Strategies to Reduce Patient Harm: Understanding the Role of Design and the Built Environment
Abstract
One of the great ironies of modern medicine is that the very environments created to heal are the cause of countless injuries, illnesses and death to the vulnerable population they were created to serve. Not since Florence Nightingale visited the pestholes in which wounded and sick British soldiers were housed in the Crimea, has there been a growing international awareness of the harm caused by the healing environment. There is growing recognition that risks and hazards of health care associated injury and harm are a result of systemic design problems rather than poor performance by individual providers. The evidence is overwhelming that current hospital design is not sufficient to prevent medical errors, rates of infection and injuries from falls, and even contributes to slow patient recovery and high nurse turnover.

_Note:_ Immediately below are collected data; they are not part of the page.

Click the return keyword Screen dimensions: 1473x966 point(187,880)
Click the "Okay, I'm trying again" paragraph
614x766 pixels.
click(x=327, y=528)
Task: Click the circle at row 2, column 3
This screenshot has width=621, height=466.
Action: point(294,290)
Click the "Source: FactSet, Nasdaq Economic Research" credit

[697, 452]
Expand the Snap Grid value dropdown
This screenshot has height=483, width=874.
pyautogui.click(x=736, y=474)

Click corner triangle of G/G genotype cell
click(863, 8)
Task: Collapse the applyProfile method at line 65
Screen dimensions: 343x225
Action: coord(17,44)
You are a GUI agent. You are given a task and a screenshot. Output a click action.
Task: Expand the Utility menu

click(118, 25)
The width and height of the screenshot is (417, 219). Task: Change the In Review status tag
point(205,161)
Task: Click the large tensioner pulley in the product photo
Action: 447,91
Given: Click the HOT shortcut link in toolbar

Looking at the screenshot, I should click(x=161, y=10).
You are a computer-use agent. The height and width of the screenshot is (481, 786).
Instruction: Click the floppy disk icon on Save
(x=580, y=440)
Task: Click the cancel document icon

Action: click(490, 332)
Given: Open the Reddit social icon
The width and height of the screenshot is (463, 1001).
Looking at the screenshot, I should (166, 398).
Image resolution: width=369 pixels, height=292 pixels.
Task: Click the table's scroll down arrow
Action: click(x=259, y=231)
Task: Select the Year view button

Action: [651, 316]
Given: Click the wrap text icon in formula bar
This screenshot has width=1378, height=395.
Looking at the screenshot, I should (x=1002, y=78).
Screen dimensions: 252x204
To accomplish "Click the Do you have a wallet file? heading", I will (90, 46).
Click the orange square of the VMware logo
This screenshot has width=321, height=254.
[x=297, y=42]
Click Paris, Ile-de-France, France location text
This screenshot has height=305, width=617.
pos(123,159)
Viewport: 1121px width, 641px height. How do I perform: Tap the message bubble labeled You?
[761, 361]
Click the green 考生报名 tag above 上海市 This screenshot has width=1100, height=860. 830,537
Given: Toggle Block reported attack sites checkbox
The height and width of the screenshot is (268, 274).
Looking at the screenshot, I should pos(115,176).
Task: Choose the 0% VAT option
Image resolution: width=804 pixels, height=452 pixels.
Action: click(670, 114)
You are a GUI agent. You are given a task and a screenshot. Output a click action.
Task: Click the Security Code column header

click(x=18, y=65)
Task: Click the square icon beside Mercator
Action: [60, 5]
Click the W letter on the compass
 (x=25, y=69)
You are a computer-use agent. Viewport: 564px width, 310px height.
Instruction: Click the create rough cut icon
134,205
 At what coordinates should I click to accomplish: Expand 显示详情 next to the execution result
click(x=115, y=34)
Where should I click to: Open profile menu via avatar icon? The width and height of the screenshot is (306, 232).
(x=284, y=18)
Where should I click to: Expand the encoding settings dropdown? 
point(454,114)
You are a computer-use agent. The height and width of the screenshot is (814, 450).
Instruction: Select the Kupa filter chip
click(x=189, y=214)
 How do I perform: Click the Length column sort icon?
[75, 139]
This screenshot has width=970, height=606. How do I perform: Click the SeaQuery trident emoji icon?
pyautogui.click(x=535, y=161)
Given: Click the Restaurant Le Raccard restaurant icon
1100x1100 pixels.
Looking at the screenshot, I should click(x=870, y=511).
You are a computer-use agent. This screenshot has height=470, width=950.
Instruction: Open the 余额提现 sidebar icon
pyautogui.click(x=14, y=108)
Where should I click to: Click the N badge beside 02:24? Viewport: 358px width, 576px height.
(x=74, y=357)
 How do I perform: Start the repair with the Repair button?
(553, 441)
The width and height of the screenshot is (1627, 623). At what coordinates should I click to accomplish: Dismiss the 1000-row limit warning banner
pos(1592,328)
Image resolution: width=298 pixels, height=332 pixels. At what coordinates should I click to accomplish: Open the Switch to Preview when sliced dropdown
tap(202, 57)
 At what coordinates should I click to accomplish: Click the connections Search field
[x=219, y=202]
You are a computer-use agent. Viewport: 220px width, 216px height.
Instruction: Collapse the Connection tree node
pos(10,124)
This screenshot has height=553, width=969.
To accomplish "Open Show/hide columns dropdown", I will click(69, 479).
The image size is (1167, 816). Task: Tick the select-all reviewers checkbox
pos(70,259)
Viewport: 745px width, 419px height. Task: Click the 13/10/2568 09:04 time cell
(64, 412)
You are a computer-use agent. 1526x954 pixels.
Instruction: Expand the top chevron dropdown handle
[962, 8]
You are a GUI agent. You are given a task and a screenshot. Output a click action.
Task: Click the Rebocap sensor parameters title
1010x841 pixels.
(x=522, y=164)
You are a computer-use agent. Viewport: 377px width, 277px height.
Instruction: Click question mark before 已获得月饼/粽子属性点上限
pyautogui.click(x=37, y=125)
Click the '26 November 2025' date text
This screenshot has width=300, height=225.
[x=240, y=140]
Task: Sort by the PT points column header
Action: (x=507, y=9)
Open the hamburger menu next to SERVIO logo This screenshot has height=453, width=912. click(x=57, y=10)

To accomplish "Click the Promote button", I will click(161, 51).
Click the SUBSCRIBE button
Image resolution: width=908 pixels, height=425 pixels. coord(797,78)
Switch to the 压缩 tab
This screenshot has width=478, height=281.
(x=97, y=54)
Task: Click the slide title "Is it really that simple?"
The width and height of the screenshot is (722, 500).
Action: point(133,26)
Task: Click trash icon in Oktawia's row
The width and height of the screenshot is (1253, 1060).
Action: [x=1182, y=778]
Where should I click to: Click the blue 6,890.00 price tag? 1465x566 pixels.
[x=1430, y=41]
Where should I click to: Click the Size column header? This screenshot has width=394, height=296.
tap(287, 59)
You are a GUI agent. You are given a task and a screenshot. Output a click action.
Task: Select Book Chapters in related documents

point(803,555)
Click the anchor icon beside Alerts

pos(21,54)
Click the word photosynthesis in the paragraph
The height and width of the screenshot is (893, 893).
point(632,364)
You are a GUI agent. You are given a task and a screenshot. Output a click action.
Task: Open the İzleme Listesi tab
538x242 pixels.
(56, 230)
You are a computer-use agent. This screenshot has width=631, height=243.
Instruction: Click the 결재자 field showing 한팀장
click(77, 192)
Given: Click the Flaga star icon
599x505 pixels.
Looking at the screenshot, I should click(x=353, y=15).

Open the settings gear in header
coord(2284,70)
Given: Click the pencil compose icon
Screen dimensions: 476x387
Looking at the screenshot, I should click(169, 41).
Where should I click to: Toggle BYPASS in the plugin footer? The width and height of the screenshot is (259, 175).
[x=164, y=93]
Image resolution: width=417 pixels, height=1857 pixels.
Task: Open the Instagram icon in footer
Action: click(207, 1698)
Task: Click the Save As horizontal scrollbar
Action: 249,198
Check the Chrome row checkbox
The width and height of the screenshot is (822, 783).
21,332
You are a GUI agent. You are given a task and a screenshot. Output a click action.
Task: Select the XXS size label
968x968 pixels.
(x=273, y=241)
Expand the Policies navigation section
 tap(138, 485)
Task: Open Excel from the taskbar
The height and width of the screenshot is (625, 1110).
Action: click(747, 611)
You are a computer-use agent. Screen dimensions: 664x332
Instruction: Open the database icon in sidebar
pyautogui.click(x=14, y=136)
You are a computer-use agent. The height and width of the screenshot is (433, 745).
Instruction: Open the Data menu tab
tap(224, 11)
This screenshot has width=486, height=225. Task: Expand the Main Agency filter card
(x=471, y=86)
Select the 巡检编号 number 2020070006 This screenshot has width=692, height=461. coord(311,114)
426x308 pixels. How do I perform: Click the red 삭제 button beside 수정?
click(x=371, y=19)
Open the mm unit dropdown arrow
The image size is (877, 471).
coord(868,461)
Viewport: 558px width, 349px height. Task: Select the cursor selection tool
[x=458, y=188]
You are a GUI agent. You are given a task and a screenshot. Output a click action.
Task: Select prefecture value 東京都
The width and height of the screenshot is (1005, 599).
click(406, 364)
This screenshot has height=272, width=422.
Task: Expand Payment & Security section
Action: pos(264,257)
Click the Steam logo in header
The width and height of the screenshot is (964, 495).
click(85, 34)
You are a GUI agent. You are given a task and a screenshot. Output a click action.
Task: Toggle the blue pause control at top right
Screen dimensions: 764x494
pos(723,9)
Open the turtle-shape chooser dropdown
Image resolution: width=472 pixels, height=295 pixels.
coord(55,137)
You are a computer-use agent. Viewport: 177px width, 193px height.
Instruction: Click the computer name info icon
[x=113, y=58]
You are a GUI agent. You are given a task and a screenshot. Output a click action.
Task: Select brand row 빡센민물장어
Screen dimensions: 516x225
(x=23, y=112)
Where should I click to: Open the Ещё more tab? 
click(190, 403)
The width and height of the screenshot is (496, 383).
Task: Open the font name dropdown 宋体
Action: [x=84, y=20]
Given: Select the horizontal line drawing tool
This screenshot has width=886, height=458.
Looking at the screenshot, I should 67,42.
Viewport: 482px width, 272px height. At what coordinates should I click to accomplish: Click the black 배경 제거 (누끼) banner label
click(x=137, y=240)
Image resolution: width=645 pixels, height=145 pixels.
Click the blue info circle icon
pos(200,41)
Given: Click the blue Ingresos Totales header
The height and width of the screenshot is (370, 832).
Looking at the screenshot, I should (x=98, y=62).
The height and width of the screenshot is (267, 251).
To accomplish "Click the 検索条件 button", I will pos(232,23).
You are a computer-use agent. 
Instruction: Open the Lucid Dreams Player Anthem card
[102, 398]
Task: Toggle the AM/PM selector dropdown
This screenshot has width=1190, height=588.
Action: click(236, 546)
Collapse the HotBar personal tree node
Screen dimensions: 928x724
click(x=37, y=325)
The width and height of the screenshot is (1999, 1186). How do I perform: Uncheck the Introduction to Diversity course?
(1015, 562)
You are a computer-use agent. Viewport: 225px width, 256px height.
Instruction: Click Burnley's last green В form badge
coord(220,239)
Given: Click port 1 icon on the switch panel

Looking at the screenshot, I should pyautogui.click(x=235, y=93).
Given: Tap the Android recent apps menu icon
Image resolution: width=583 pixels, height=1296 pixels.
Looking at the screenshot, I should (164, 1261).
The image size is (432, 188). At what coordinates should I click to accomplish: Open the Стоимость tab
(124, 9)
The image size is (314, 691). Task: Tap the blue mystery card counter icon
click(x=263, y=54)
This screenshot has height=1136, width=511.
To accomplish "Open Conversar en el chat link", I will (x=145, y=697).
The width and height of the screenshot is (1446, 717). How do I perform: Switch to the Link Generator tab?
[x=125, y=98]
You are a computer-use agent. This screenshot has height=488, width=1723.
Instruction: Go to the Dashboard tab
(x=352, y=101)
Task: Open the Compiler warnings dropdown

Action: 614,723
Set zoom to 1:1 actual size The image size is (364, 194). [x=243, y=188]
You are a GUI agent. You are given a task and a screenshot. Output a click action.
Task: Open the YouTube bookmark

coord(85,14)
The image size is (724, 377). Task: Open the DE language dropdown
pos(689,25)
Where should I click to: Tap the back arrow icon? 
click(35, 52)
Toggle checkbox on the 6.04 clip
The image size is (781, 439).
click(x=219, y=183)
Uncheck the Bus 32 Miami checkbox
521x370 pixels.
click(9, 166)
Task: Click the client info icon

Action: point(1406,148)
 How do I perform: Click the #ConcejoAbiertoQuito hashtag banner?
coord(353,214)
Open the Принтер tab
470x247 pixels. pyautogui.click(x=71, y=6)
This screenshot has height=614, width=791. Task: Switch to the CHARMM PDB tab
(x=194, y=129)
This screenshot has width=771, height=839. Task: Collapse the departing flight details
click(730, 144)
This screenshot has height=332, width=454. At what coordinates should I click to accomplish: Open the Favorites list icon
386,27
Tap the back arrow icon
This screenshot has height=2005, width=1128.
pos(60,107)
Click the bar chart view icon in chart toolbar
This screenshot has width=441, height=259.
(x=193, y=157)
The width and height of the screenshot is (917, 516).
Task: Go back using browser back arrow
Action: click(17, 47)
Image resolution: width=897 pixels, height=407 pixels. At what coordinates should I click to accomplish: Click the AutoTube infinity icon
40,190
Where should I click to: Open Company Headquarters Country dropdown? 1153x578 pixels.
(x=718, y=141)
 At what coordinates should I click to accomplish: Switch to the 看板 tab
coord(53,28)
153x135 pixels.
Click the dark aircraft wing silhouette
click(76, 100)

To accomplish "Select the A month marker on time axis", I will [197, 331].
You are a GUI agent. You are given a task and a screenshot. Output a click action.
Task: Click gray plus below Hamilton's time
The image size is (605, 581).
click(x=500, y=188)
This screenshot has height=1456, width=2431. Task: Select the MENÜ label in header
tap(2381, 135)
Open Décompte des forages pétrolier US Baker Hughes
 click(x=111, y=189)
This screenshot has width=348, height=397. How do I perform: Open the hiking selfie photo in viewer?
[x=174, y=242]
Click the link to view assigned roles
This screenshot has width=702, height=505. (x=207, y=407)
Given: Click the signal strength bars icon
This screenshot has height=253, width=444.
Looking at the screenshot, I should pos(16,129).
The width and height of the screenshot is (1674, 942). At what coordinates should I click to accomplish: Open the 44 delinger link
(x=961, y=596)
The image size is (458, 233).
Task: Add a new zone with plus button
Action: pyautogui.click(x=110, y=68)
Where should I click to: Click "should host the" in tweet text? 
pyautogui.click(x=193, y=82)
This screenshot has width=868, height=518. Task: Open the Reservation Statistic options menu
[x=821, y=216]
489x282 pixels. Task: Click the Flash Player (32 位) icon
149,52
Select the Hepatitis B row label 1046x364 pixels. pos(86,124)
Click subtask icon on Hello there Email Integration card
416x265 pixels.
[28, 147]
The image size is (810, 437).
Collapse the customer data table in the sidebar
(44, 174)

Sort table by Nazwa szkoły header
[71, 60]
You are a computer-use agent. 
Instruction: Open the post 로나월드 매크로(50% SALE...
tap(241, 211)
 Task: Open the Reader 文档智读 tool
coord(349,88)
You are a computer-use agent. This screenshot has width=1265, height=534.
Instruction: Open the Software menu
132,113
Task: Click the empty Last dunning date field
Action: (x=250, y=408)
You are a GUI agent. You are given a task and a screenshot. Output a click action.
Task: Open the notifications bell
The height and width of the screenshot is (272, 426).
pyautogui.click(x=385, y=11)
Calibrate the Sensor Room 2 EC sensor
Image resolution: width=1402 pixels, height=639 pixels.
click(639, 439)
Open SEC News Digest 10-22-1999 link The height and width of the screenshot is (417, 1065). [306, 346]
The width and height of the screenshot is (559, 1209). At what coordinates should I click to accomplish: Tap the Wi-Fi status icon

Today's challenges are even steeper than a half-century ago due to:
a) Rising concern and demand about health care costs and quality
b) Large population increase with an exponentially growing elderly proportion
c) A proliferation of complex and confusing local, state and federal regulations
d) A dramatically evolving technological environment
e) A sicker, more debilitated and compromised patient population, and
f) A workforce with higher expectations of the work environment should be like
The present hospital construction boom provides an opportunity to rethink hospital design, and especially to consider how improved hospital design can help reduce staff stress and fatigue, reduce patient and family stress and improve patient outcomes and quality of care. A key challenge remains how to incorporate technology into the local learning environment and culture in ways that optimize its implementation and use.